Madurez

madurez

La primera de las tormentas ocurrió cuando tenía 13 años. Mis padres se separaron pero la tormenta surgió cuando me dí cuenta de que mi padre no nos quería. Así nos lo dijo y así nos lo hizo saber con el paso de los años y con cada uno de sus actos. La tormenta pasó bastante rápido porque tenía el cobijo del amor de mi madre y de mis aitonas maternos. No entendía como alguien capaz de formar una familia podía sentir tal indiferencia hacia ella. Al cabo de muchos años he llegado a comprender que hay personas que son incapaces de amar y de ver más allá de su propio ombligo.

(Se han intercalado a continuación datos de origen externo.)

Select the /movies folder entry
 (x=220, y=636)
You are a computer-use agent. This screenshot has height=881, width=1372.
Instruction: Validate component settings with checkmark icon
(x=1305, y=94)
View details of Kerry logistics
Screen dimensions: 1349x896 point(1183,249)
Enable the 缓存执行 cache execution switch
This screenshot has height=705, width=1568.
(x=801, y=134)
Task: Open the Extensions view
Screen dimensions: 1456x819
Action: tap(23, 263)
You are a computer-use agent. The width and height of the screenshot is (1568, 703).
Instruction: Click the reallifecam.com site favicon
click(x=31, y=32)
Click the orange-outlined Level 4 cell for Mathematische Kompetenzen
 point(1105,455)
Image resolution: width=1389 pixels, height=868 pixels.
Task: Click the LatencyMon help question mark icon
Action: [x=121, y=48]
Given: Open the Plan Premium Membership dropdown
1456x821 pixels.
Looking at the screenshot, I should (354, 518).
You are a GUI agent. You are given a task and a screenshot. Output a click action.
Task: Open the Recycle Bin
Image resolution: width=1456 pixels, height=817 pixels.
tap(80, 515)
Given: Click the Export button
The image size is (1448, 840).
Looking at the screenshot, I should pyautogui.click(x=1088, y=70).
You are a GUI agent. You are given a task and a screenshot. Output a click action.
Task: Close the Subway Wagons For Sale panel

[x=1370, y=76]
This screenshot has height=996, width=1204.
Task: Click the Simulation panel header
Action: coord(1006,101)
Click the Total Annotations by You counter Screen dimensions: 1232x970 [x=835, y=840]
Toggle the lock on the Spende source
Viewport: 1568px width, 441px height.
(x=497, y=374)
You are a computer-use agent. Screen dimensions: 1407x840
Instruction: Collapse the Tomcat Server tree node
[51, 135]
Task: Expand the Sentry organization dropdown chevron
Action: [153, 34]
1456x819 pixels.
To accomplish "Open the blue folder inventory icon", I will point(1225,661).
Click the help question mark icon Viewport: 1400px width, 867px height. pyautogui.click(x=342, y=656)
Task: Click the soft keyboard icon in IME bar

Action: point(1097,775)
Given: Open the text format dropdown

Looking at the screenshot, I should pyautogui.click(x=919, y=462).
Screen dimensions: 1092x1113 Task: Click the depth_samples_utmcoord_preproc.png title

Supongo que mi “padre” es una de ellas. Primera tormenta superada y primer paso a la madurez. No puedo decir que mi infancia no fue buena porque sin duda, fue maravillosa. Nunca sentí esa falta paterna porque mi madre la llenaba completamente. Mis abuelos maternos también siempre estaban ahí, llenando ese vacío que yo ya no sentía.

La segunda tormenta llegó con la ida de mi amona Julia. Se marchó así, de repente y un nuevo vacío se apoderó de mí. Fue una tormenta dura que también mi madre, y solo ella, supo calmar. De nuevo, su amor y su cariño hicieron que la herida cicatrizara pronto. Frente a mí, un nuevo golpe de madurez.

La tercera tormenta fue cuando a mi madre le diagnosticaron cáncer de mama. Aunque luché con todas mis fuerzas, en ocasiones el miedo se apoderaba de mí pero una vez más, ahí estaba mi madre para darme una nueva lección de fuerza y coraje. Nuevamente el amor y el cariño, pudo con otra tormenta.

La cuarta tormenta se desató cuando a mi aitona le diagnosticaron alzheimer. A estas alturas, intenté luchar con todo lo aprendido y pude superar aquellos primeros momentos con mi madre a mi lado. Desgraciadamente, un mes después ella nos dejó y comenzó mi quinta y actual tormenta. Lucho contra ella cada día pero ya no tengo el refugio, tu refugio. Sé que me enseñaste bien pero todavía no estaba preparada para esto. Contigo a mi lado tenía la certeza de que las tormentas pasarían pero ahora no estoy tan segura. Y lo peor de todo es que sé que quedan muchas otras por venir. Supongo que ya puedo decir que he alcanzado la madurez, pero no me gusta. Quisiera no tener que tomar decisiones y poder refugiarme entre tus brazos siempre que el miedo se apodere de mi y escuchar de tus propios labios: “Todo va a ir bien”.